La prima presenza in assoluto di Montipò nel calcio professionistico avviene nella stagione 2012/2013 quando viene schierato in campo per giocare dal primo minuto contro il Lanciano. Era il 18 maggio e Montipò si è subito mostrato pronto, senza paura, davanti al proprio pubblico. Una partita terminata con il punteggio di 1-1 e che ha rinviato tutti i discorsi promozione dei piemontesi agli spareggi playoff poi persi. La stagione successiva però non è andata proprio come la società si aspettava.

Montipò, sempre in rosa a Novara, mette insieme due presenze dal primo minuto: contro Latina e Trapani, rispettivamente il 12 e 17 aprile, prima dell’epilogo finale. In una stagione storta, il Novara è costretto a giocarsi la permanenza in B contro il Varese e Montipò giocherà quella gara di ritorno (andata 2-0 per il Varese) finita per 2-2 che decreto la retrocessione dei piemontesi in C.

L’inizio di un nuovo percorso tra Siena, Carpi e…Novara

Rimasto al Novara nel primo anno di C, è stato nella stagione 2015/2016 che Montipò ha potuto realmente toccare con mano cosa significhi giocare in una squadra e giocarsi partita dopo partita tutte le chance mostrando le proprie qualità. Fu infatti girato in prestito al Siena che giovava nel girone B dell’allora Lega Pro. Ben 35 presenze di 14 senza subire gol. Un numero importante per poter pensare di fare il salto di qualità.

La carriera di Montipò (Transfermarkt)
in foto: La carriera di Montipò (Transfermarkt)

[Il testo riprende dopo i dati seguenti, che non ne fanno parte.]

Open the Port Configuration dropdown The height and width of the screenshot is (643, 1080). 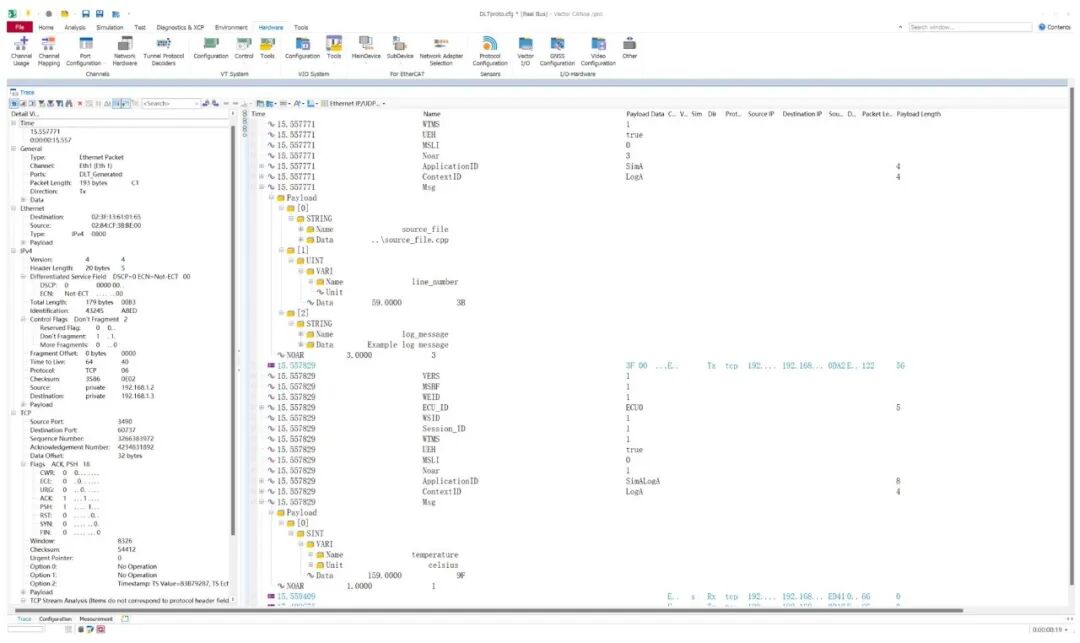(84, 50)
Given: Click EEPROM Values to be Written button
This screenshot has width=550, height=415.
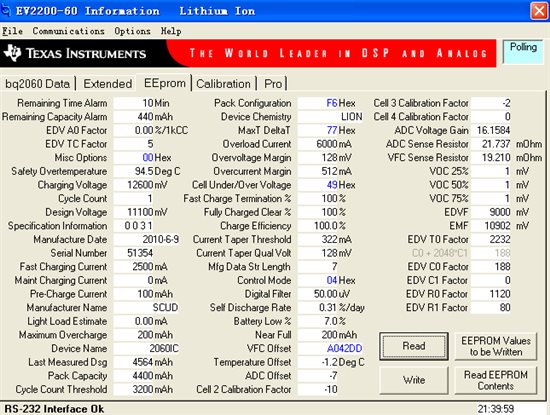Looking at the screenshot, I should 496,346.
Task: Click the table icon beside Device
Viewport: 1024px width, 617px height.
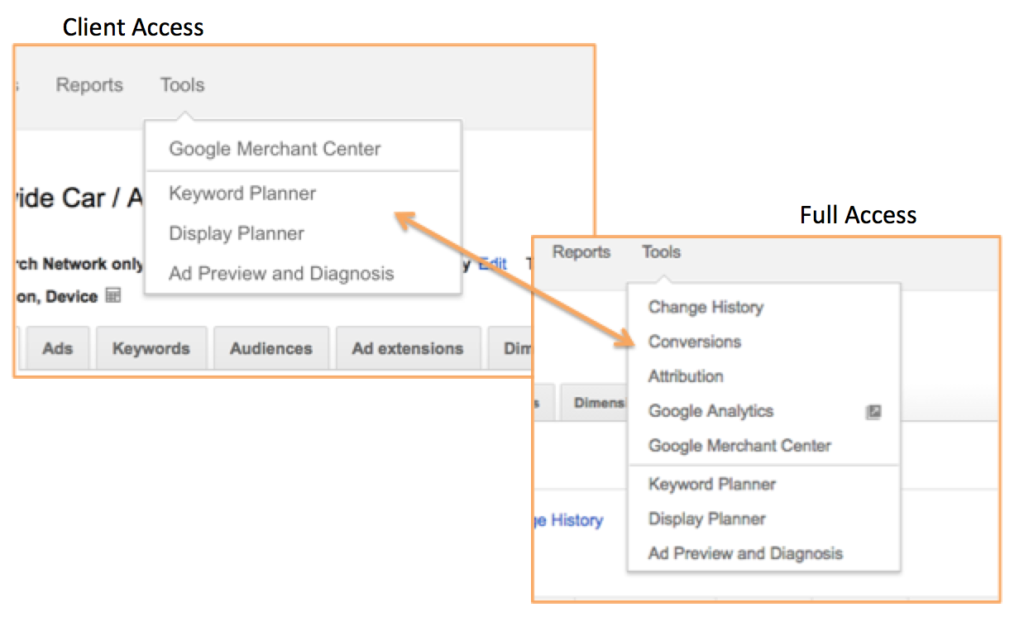Action: (x=113, y=296)

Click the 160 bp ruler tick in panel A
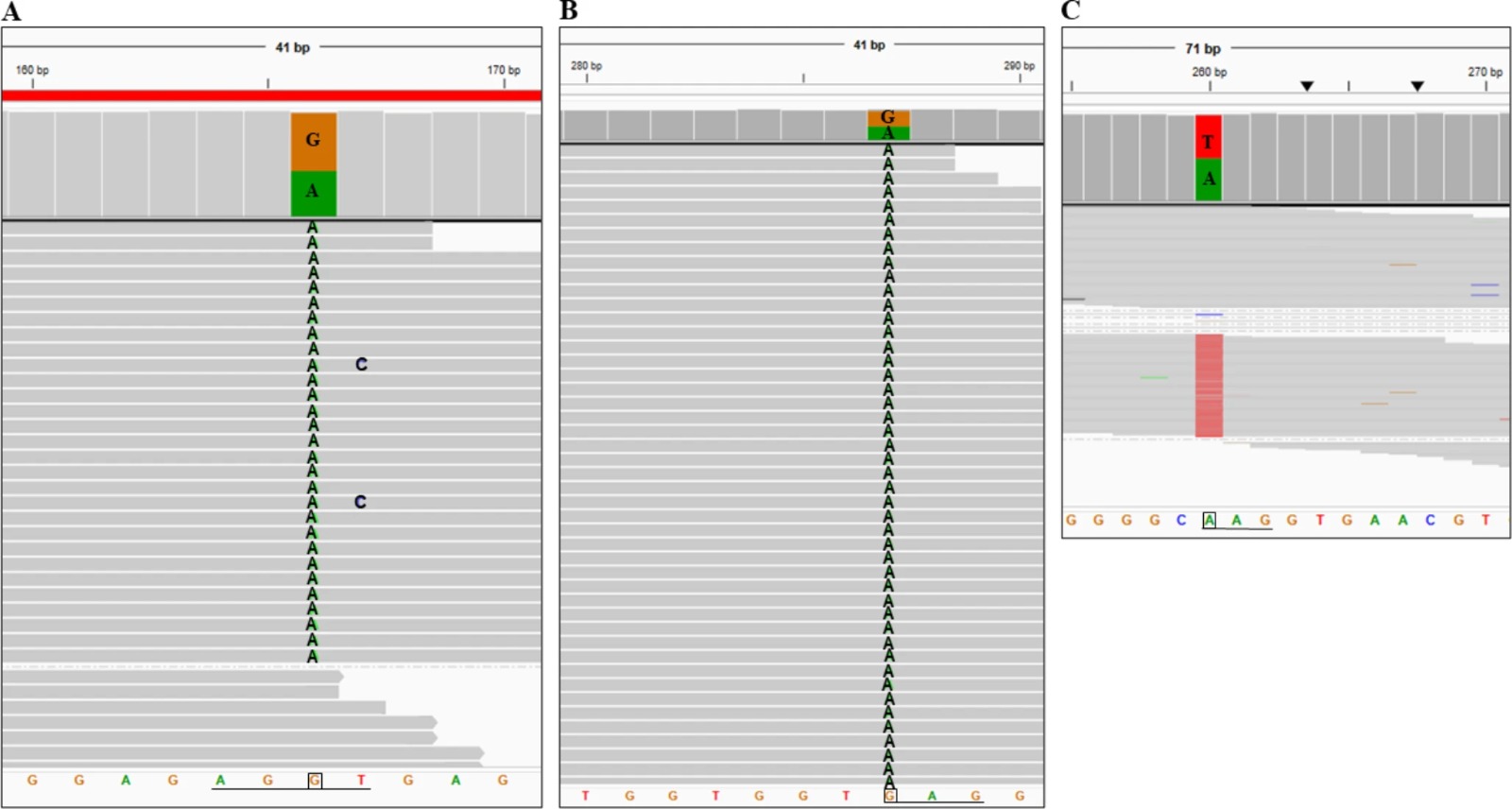pos(32,82)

La stagione successiva infatti pensava di poter dire la sua nell’ambizioso Carpi di Castori ma non ha mia giocato un minuto in B chiuso da Belec (a gennaio fece ritorno al Novara). E allora meglio ritornare a casa e scegliere di nuovo Novara, per ripartire. Lo scorso anno ha giocato 40 gare totali tra Coppa Italia e Serie B e nonostante la retrocessione in C, si fece apprezzare per le sue caratteristiche e la sua determinazione che gli sono valsi il passaggio all’ambizioso Benevento.

Al Benevento una super stagione

Arrivato l’estate scorsa con la formula del prestito con obbligo di riscatto, Montipò giocherà le prime 11 gare in panchina guardando le parate del ben più esperto Puggioni. Numero 12 fino al 3 novembre del 2018, la svolta arrivò proprio a Carpi, quel club che tanto l’aveva sottovalutato non facendolo giocare e contro cui adesso poteva riscattarsi. Bucchi l’ha fatto debuttare in quella gara il 10 novembre scorso, risultato finale 2-2.

Ma fu l’inizio della formidabile stagione del portierino classe 1996, che si è fatto trovare subito pronto. Ha messo insieme un numero pari a 26 presenze e la soddisfazione di essersi fatto notare subito dagli addetti ai lavori e dal tecnico giallorosso che ha puntato su di lui per riportare il Benevento in Serie A.

L’Europeo in Italia da terza scelta

Oggi Montipò ha solo un pensiero: l’Europeo Under21, quello che la nostra Nazionale giocherà in Italia e a San Marino. Una manifestazione importante che vale tantissimo per Lorenzo che ha visto il suo nome figurare tra i componenti di una delle squadre di categoria azzurre più forti degli ultimi anni.

Il valore di mercato di Montipò (Transfermarkt)
in foto: Il valore di mercato di Montipò (Transfermarkt)

Curiosità: è il giocatore con il più basso valore di mercato della rosa, 1 milione di euro, ma nonostante ciò, Montipò non vuole essere da meno ai suoi compagni. A livello di gerarchie, sarà il terzo portiere alle spalle di Meret e Audero che rispettivamente, con Napoli e Sampdoria, hanno giocato una stagione in Serie A davvero spettacolare. Stimoli, crescita ed esperienze, che faranno sicuramente bene a Montipò, pronto a far vedere tutte le sue qualità.